Please repeat exactly the lines below from the one containing "Where should I" down to the one containing "Activate the Right", both included, and nothing else.

====== Listed entries

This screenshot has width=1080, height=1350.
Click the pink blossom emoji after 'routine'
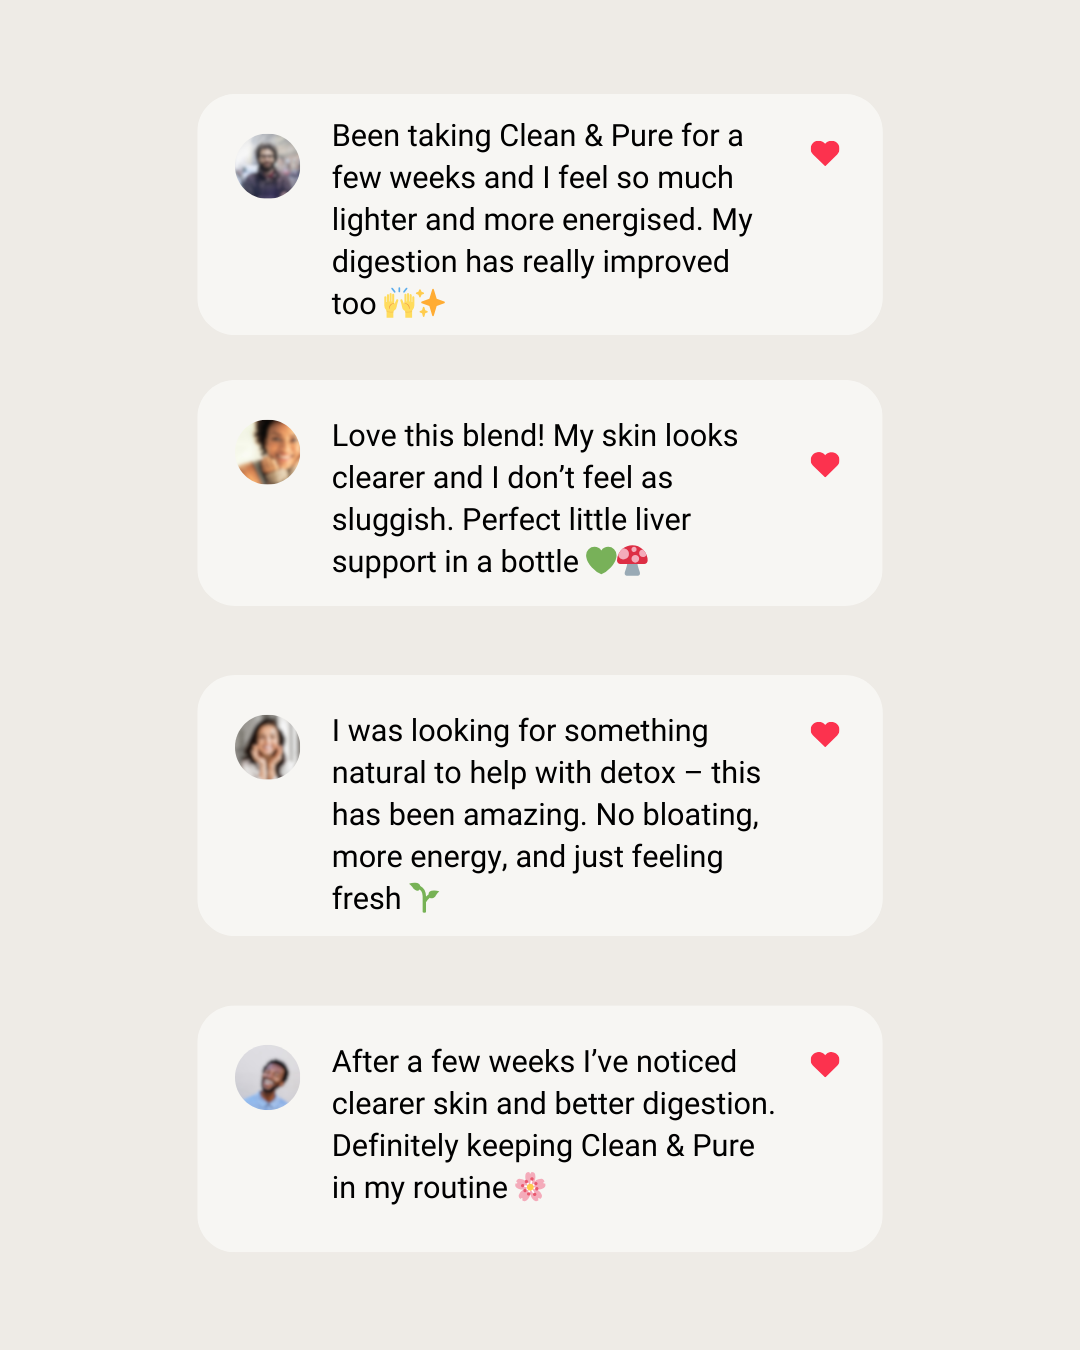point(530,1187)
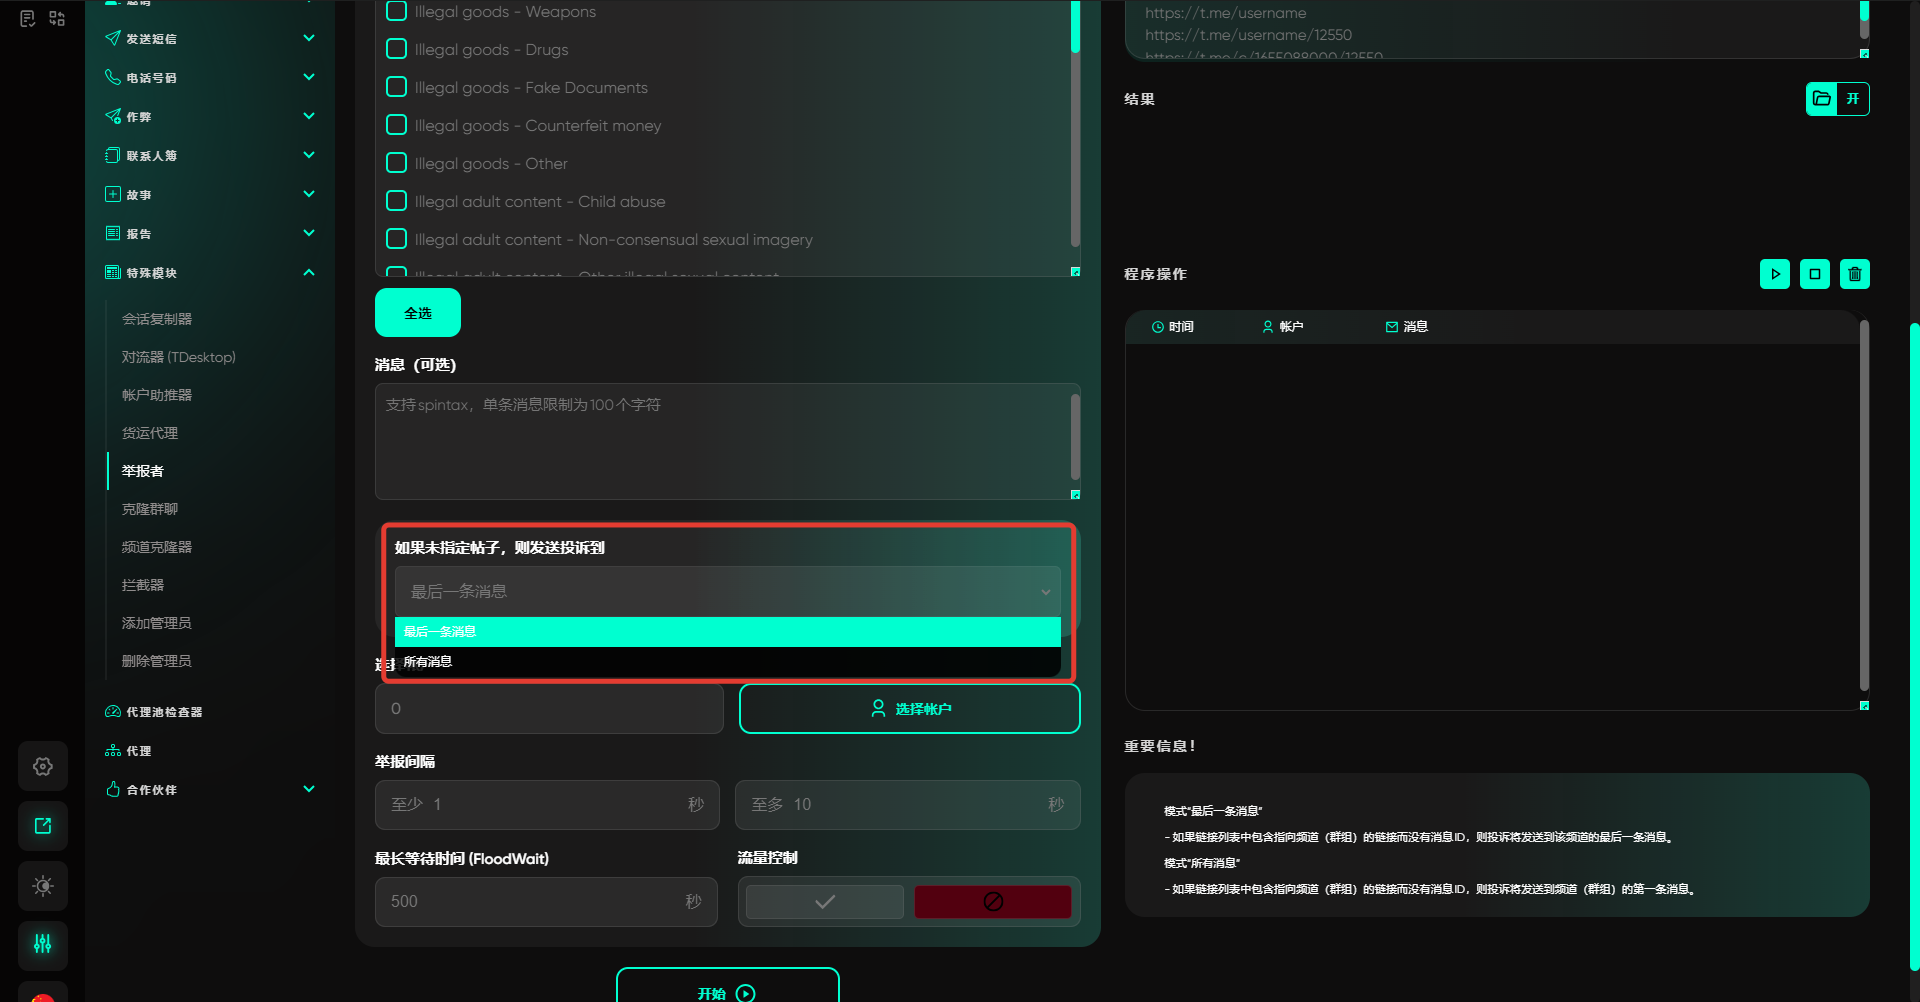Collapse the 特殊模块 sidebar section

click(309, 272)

============
====== Listed entries

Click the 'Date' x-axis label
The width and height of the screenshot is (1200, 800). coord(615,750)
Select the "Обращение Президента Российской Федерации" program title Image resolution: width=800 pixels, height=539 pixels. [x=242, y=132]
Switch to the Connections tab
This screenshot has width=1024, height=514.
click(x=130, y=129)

============
====== Listed entries

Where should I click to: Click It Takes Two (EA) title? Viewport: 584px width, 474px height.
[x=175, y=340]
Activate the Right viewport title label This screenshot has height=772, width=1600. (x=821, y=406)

============

▶ Exercise response:
Where should I click to: Click It Takes Two (EA) title? Viewport: 584px width, 474px height.
[x=175, y=340]
Activate the Right viewport title label This screenshot has height=772, width=1600. (x=821, y=406)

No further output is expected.